Each time a line of the listing holds "Debug", copy that line.
** ENTRIES SUPPLIED follows **
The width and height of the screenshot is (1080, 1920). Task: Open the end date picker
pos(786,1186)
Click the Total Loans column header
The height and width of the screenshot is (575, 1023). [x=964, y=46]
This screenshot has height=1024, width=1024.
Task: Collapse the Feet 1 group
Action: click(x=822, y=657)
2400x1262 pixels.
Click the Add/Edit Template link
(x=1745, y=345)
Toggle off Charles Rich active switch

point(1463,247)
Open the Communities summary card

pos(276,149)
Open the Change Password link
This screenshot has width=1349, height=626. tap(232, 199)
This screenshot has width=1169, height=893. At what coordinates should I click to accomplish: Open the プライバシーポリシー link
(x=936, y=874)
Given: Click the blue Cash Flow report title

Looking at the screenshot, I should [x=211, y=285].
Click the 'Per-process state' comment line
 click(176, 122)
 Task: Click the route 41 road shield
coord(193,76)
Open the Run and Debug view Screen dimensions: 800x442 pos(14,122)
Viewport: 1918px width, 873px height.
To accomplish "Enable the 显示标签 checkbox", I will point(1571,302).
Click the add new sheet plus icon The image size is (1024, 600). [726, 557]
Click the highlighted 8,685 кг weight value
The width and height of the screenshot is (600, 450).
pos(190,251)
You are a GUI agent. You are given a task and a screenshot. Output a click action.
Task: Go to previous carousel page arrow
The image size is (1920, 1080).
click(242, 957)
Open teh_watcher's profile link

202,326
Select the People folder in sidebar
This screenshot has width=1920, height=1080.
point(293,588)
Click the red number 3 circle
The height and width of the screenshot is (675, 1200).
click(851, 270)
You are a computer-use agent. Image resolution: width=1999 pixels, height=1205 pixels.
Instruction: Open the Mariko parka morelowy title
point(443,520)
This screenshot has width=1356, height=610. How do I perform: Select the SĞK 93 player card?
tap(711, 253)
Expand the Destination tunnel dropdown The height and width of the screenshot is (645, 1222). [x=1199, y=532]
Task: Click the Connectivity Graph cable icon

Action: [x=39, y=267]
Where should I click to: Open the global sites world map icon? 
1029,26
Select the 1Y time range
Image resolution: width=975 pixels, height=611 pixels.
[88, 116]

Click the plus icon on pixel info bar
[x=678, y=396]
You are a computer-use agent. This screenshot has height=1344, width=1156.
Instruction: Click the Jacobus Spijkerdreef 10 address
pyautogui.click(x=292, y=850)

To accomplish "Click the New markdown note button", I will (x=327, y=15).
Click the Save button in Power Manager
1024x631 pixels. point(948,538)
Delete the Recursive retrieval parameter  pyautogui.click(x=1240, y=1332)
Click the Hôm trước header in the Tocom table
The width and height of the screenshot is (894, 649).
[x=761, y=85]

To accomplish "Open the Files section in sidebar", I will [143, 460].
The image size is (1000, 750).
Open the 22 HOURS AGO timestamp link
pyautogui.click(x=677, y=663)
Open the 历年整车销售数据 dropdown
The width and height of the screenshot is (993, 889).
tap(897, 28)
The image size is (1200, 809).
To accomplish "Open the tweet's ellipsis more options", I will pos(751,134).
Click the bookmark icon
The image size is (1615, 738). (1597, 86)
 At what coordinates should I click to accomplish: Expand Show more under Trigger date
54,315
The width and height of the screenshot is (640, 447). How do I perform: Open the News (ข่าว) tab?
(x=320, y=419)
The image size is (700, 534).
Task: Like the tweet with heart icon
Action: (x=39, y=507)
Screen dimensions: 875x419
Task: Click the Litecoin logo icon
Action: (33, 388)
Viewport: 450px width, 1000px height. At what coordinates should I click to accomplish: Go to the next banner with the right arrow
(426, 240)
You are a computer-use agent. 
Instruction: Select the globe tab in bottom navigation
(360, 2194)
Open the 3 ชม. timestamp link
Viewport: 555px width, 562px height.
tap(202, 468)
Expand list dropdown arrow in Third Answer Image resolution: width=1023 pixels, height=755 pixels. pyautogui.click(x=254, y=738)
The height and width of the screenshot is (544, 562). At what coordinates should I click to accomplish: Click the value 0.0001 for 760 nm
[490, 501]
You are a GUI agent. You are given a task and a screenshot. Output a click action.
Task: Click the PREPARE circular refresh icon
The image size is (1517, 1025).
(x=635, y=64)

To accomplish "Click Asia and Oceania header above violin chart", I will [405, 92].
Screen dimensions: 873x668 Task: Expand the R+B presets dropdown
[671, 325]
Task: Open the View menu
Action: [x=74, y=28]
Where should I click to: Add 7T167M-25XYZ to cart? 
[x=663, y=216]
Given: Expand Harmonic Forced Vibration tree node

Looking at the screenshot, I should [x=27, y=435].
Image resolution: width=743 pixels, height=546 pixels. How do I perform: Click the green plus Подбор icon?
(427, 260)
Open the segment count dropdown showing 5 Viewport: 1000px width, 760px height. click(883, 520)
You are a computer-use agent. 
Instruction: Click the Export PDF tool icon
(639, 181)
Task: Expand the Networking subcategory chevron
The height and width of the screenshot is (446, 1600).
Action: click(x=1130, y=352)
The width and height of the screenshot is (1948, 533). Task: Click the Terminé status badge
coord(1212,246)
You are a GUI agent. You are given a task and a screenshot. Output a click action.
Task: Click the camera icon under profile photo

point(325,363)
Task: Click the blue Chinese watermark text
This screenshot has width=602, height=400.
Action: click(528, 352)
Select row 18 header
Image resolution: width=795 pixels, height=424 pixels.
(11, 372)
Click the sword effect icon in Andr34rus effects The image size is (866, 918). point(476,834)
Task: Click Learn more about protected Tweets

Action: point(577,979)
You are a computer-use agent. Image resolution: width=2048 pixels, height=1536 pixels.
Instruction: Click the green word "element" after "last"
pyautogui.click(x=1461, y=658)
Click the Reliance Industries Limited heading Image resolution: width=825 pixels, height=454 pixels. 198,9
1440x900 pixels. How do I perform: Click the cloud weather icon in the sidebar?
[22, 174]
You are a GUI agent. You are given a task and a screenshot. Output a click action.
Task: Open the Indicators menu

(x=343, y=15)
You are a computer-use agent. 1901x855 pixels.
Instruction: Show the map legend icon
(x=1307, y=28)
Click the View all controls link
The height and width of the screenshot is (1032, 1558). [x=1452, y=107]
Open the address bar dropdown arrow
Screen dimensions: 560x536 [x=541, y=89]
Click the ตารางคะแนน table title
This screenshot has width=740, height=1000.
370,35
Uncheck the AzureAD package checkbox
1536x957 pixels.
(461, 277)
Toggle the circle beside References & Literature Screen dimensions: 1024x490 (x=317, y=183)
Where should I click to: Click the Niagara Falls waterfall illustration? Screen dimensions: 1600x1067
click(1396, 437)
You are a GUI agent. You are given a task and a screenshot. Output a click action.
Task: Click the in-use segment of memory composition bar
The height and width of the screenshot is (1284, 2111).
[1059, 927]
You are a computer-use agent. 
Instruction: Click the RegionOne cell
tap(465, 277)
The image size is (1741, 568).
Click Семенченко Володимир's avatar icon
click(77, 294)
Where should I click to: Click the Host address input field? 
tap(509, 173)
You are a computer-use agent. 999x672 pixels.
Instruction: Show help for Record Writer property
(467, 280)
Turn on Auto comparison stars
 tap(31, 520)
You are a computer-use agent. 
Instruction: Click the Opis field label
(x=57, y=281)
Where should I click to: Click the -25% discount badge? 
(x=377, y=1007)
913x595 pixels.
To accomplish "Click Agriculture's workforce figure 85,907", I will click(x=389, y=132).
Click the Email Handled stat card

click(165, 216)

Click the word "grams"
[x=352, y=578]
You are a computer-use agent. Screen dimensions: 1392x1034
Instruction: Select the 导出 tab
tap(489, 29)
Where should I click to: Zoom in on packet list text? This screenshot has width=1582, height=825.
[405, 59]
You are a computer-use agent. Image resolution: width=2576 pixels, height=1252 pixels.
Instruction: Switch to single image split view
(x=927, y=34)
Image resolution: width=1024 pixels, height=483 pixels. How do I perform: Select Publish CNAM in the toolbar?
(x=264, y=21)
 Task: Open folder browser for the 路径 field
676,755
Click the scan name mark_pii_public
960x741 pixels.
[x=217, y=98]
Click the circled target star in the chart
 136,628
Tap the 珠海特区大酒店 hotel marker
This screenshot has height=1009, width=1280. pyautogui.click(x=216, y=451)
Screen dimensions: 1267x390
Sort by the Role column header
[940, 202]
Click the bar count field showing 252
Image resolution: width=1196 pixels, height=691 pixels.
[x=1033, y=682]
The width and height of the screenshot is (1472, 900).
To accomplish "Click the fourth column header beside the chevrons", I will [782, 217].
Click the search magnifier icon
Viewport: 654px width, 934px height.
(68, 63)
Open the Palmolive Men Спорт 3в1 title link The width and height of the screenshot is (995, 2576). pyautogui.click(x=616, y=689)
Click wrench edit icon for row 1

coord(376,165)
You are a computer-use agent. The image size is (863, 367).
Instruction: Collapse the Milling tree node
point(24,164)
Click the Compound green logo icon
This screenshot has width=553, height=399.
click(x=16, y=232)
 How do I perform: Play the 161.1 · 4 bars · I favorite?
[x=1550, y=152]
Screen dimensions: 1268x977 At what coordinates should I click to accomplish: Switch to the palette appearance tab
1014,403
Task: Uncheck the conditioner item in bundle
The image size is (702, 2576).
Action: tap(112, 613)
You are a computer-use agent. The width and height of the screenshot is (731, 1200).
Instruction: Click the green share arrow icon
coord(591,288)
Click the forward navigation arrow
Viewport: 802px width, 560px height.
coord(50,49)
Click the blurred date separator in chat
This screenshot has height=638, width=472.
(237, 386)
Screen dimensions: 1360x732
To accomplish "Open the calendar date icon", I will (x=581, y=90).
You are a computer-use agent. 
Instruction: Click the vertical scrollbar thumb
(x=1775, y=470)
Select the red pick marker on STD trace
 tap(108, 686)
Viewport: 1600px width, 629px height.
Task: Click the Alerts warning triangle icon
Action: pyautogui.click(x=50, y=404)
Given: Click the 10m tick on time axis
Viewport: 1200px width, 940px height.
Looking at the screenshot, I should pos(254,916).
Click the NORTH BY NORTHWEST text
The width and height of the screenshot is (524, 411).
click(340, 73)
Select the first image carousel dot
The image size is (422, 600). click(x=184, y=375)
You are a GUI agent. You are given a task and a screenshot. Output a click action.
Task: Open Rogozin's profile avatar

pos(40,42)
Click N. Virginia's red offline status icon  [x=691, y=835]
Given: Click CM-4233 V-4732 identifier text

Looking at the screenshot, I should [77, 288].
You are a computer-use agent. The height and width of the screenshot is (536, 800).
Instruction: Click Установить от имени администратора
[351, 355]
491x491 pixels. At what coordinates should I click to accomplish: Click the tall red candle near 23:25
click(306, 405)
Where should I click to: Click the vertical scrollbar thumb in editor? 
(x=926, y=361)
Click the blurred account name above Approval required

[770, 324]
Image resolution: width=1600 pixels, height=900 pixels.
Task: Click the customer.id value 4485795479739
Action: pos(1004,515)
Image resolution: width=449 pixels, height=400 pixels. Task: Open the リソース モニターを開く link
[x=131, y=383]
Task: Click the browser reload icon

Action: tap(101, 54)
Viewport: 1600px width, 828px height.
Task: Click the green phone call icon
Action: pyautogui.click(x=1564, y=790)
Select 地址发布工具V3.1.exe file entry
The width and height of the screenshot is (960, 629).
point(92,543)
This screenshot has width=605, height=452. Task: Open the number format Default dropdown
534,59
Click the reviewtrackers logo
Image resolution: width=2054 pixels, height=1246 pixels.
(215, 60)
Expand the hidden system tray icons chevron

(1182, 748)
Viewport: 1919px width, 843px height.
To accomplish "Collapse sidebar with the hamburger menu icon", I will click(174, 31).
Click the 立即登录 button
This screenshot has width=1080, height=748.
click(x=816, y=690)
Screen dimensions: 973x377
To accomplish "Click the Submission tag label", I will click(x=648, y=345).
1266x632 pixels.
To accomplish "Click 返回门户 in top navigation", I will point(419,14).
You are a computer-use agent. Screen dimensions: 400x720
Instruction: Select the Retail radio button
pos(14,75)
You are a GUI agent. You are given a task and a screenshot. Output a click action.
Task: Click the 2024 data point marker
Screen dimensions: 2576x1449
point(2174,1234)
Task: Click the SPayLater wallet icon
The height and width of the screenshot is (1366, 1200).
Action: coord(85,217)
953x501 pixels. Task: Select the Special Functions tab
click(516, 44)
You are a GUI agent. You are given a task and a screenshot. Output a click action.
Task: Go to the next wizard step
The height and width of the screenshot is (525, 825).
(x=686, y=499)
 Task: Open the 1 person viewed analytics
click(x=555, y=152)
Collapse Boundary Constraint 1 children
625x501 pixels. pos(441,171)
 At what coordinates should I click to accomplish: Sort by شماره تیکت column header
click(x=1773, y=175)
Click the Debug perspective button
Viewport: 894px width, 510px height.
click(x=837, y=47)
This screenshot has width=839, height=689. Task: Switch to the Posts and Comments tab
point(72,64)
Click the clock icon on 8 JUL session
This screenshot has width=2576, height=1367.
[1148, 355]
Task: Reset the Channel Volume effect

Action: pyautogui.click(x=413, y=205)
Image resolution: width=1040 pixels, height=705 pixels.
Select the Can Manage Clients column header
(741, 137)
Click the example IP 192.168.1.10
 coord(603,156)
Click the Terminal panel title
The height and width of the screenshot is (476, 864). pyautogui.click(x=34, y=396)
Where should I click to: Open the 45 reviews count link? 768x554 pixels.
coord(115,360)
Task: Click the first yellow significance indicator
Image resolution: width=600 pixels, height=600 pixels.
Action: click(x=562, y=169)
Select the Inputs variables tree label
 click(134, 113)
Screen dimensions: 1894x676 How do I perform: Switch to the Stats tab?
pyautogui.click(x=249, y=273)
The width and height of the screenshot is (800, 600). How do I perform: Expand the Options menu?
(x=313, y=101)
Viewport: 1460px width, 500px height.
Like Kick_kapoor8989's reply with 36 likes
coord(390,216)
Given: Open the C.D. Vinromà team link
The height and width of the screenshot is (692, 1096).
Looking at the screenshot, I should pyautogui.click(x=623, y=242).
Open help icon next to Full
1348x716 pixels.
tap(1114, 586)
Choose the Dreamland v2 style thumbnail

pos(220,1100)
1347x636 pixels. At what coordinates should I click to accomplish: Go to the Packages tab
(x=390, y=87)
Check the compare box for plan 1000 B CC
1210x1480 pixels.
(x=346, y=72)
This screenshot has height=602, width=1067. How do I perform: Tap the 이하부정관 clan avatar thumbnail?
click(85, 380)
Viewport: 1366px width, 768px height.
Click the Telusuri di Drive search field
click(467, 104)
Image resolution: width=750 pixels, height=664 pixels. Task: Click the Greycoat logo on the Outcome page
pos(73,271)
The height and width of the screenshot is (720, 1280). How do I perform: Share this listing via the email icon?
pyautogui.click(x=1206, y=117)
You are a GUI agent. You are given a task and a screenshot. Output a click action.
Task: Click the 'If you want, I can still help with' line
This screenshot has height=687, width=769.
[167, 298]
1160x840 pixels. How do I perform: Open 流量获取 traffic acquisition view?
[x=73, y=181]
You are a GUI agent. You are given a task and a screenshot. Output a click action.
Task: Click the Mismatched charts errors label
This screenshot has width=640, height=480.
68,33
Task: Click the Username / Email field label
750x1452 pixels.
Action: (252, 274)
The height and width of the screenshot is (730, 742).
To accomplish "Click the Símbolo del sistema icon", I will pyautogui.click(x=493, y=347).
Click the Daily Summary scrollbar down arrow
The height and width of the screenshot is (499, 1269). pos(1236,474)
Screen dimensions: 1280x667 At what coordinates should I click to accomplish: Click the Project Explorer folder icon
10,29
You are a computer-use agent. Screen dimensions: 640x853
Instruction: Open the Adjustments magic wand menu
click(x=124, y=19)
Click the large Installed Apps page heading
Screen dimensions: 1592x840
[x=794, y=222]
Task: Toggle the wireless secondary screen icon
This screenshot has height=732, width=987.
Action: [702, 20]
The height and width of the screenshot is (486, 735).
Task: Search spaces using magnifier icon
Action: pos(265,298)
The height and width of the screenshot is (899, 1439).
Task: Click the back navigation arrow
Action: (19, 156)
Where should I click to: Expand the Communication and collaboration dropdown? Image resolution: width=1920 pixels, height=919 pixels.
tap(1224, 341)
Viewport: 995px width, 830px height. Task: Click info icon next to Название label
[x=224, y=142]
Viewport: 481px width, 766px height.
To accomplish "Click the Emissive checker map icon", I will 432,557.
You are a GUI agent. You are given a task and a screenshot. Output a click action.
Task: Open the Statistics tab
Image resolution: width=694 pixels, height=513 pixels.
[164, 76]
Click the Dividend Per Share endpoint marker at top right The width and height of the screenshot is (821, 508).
** End of ENTRIES SUPPLIED **
*YOUR SOLUTION*.
Open the Run and Debug view Screen dimensions: 800x442 pos(14,122)
Click the Debug perspective button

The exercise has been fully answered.